BPM does provide connectivity between different systems, but doesn’t support a large number of protocols and data transformation formats
Example of human centric business processes may be HR, payroll  or low volume, high value e-commerce transactions.

In general, we can say that BPM should be used for human centric long lasting business  processes, not real time, where performances are not a key factor and  low latency time won’t affect the process execution.

 

ESB


Enterprise Service Bus (ESB) is optimized for high volume, low latency, system-to-system  real time communication, in the order of milliseconds or seconds.


ESB is also a flexible and scalable solution, which becomes very important when transactions‘ volume is significantly high.
ESB support many different transport protocols and data transformation formats.
In general, ESB should be used in high volume transaction scenarios, not human centric, where real time and low latency are key and the orchestration occurs between different systems that support different kind of protocols and data format.

BPM and ESB together

BPM and ESb are not only complimentary, but they can be used together; there are different scenario and case studies.
A very popular scenario would be an ESB kicking off different BPM processes, orchestrating them, collecting  the results and sending those results to different systems.

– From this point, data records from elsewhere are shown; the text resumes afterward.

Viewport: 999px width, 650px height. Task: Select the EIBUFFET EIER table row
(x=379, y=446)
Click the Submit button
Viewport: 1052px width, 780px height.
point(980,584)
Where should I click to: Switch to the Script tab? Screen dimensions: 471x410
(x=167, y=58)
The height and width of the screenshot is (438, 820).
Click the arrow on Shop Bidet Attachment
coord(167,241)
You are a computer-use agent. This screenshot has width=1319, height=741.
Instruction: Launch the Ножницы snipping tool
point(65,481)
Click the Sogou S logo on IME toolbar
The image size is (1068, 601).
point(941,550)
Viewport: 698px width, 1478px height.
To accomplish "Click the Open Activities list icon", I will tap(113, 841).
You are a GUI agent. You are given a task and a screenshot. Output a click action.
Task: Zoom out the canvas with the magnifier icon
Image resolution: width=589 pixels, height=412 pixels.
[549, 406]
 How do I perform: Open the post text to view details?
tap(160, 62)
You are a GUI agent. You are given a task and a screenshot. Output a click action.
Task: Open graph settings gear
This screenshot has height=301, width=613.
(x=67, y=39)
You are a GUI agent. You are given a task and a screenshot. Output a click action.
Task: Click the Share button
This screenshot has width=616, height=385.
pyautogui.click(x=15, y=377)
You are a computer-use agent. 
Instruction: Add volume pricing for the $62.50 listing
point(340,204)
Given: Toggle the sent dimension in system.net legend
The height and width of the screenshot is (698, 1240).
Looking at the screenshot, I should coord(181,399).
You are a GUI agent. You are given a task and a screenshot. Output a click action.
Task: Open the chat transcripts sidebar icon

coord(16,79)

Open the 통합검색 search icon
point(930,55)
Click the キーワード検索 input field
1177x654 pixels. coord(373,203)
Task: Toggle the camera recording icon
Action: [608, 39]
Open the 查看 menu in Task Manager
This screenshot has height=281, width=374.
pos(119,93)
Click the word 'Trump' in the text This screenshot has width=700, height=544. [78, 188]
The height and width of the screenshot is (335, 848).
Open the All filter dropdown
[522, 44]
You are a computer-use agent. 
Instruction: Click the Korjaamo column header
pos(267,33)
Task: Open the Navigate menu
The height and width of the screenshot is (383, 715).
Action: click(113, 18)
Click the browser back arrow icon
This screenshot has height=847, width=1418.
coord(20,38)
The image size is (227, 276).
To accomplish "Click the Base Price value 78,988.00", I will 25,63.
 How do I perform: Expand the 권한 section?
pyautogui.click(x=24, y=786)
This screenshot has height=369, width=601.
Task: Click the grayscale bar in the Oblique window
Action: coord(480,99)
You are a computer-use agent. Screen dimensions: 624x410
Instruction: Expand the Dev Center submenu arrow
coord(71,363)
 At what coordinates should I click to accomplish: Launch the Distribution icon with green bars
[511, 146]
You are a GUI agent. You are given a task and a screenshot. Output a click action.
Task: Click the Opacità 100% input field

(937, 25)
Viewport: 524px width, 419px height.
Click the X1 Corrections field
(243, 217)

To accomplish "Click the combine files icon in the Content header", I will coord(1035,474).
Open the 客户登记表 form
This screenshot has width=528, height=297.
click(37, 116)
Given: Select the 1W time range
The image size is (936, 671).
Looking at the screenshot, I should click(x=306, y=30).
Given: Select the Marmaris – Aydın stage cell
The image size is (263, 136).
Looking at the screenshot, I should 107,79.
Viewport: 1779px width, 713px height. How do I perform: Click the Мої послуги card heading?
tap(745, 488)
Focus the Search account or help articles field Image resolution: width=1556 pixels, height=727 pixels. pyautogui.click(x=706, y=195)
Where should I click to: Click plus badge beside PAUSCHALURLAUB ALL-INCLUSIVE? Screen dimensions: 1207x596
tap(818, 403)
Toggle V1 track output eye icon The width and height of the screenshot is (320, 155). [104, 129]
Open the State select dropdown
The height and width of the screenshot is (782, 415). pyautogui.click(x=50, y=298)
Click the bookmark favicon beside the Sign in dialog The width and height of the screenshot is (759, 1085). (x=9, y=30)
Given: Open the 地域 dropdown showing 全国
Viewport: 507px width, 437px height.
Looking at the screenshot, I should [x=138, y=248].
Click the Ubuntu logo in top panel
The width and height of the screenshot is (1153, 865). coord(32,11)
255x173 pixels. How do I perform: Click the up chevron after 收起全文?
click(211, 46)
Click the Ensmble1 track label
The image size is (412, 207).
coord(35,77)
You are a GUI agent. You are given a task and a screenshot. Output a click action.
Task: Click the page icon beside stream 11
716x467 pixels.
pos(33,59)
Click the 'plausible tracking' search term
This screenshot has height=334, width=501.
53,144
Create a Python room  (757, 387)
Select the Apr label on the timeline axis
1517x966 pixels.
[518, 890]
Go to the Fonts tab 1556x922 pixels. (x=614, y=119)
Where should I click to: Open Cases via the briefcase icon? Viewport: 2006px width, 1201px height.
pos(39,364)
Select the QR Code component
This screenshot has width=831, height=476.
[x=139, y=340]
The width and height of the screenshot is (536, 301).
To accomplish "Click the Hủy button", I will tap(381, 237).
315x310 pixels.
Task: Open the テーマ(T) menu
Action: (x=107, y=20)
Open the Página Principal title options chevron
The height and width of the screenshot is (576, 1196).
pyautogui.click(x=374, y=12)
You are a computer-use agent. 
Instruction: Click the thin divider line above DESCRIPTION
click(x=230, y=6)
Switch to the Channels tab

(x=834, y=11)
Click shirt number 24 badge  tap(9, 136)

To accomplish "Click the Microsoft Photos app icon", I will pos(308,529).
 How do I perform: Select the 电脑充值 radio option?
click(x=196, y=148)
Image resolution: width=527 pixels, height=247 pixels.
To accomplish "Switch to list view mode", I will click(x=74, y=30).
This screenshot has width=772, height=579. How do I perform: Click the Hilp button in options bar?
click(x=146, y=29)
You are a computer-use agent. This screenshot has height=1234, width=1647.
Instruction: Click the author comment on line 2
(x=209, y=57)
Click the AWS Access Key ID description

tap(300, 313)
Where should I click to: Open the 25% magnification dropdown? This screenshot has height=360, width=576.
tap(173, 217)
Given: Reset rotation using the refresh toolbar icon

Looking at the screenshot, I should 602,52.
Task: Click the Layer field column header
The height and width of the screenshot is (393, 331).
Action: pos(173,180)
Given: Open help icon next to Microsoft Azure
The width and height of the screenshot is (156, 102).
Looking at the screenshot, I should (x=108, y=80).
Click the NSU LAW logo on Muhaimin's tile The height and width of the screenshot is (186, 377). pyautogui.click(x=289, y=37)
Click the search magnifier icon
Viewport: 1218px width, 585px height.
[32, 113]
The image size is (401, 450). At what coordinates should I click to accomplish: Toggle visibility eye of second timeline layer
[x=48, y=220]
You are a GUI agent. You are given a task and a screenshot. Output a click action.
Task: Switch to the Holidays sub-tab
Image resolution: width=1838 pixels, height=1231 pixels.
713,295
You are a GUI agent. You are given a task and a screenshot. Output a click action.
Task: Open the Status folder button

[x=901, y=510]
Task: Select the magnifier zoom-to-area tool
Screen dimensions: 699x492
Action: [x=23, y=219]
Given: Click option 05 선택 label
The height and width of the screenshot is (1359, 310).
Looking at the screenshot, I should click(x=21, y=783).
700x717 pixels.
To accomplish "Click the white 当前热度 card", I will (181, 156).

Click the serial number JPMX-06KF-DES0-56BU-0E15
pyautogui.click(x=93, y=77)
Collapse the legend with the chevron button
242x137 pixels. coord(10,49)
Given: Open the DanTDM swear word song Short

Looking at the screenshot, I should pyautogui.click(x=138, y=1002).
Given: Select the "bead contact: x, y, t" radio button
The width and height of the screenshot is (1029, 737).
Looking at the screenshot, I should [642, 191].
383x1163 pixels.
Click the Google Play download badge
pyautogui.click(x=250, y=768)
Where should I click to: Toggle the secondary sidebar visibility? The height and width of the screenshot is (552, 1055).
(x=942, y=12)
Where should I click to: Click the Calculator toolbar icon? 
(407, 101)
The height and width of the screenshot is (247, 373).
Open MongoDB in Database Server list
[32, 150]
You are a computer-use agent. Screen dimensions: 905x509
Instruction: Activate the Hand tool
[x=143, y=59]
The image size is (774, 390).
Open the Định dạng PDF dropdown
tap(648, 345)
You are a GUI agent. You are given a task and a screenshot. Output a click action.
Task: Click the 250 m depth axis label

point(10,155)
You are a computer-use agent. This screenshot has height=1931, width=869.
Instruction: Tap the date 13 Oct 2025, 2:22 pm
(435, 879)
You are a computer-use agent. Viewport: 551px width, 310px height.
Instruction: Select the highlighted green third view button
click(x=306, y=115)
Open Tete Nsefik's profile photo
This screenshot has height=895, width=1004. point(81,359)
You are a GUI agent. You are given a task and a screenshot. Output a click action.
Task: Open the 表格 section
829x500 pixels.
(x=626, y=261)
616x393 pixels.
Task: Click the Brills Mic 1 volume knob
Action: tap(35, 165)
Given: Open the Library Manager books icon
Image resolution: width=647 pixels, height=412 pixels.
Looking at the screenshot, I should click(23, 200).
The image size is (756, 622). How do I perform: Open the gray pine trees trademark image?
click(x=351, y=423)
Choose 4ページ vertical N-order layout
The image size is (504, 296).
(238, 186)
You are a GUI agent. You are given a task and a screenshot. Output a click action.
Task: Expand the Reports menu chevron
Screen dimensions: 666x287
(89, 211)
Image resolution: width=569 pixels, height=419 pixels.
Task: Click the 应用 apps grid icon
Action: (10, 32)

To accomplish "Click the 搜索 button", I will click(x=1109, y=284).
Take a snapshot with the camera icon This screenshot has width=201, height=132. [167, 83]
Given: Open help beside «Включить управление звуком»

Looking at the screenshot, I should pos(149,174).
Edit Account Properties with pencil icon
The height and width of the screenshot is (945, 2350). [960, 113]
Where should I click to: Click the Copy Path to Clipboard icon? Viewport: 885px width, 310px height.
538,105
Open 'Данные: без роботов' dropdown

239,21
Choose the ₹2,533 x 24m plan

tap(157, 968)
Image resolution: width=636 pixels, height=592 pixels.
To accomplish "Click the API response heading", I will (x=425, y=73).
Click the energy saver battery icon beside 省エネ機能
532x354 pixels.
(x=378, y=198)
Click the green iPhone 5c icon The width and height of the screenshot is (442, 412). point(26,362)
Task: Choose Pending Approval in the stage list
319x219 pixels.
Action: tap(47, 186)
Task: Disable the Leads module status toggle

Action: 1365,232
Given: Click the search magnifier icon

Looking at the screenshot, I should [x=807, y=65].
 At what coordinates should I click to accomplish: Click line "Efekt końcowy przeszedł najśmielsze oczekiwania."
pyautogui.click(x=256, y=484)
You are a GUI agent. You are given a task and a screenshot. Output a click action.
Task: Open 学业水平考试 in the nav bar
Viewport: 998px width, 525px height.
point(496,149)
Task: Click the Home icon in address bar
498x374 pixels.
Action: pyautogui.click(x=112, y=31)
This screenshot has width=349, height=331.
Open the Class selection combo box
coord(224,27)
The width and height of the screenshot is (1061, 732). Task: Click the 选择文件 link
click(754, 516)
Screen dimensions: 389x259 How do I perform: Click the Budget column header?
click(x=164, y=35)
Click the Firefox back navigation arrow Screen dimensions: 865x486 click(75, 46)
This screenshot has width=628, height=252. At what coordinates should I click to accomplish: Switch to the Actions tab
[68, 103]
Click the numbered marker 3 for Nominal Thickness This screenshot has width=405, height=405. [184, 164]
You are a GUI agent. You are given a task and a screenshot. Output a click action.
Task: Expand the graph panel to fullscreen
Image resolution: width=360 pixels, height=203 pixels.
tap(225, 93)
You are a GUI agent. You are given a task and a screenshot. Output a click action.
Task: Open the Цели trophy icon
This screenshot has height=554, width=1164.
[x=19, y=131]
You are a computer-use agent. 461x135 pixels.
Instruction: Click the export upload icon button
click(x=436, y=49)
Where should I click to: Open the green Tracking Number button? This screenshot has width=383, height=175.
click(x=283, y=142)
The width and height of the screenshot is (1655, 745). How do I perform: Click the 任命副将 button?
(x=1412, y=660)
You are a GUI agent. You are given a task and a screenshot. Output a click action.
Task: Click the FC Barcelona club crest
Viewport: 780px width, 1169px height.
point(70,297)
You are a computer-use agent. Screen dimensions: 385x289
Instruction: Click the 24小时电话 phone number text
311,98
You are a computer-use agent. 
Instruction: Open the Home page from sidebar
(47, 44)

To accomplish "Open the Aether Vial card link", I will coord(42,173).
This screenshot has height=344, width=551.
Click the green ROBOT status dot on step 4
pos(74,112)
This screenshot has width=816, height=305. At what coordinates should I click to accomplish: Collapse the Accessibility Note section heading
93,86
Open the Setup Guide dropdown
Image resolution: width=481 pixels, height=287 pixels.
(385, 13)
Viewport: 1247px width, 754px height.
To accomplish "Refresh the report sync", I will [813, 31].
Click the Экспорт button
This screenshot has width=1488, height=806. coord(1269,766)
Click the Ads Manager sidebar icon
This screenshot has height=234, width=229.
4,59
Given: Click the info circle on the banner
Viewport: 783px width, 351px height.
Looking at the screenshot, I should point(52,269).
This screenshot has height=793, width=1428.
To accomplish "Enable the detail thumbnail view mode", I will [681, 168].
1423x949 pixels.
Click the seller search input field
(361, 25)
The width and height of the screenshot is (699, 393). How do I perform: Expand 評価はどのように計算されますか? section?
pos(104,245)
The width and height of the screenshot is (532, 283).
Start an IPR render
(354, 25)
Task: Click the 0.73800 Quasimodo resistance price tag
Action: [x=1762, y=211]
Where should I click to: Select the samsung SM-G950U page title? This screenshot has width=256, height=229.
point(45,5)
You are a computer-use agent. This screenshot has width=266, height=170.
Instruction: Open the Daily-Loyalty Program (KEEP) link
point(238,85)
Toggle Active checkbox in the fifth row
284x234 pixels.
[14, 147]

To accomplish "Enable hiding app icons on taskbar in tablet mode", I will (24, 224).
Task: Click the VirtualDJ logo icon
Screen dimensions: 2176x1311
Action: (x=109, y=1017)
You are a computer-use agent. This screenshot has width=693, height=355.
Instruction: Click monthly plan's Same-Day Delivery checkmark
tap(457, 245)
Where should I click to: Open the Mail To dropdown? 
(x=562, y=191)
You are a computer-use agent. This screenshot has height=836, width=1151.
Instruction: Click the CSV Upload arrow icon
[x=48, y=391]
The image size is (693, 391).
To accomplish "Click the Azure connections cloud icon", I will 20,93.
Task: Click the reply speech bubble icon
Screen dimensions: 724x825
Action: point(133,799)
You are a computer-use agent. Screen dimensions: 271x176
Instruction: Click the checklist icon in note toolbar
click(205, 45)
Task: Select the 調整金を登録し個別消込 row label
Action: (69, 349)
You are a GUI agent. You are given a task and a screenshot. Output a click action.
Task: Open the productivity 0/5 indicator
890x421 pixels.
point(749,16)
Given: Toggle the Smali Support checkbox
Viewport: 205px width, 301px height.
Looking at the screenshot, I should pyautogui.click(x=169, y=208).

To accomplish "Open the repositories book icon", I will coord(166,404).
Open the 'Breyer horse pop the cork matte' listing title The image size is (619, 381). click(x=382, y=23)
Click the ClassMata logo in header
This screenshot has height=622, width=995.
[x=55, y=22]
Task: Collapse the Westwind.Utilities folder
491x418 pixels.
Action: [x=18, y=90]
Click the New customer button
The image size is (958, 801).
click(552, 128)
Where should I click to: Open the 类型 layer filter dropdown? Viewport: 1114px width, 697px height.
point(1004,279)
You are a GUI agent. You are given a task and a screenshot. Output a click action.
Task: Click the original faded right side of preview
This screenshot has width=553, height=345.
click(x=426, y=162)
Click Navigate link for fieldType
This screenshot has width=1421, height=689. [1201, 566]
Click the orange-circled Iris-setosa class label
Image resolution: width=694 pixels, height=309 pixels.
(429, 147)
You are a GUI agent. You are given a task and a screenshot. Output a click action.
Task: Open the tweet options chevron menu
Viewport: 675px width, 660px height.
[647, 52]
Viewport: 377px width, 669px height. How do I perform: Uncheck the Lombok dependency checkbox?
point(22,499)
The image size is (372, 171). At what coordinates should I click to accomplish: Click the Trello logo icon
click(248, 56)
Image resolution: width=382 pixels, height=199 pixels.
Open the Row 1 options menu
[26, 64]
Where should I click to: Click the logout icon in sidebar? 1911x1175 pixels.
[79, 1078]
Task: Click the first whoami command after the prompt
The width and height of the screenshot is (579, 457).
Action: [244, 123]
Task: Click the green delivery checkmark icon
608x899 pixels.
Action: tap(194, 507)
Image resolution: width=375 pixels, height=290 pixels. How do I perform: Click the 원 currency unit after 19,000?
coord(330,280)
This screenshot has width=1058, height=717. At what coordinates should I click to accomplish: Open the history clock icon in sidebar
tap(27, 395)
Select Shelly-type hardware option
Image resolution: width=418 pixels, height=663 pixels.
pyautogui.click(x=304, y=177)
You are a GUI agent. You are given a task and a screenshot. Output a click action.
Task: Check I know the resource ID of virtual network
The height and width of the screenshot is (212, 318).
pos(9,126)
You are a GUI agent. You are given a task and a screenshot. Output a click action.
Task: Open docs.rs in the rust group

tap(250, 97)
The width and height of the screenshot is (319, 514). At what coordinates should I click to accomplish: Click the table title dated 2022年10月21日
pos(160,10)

Another scenario, albeit less common, could be the other way around: BPM to orchestrate a main business process and ESB to handle the single tasks of communicating with different systems, managing transactions, availability, scalability and data transformation.




In conclusion, BPM and ESB are fit for different purposes, based on business scenario, transactions volume, performances, protocols and data format. But they are not only complimentary. They can be used together in different business cases.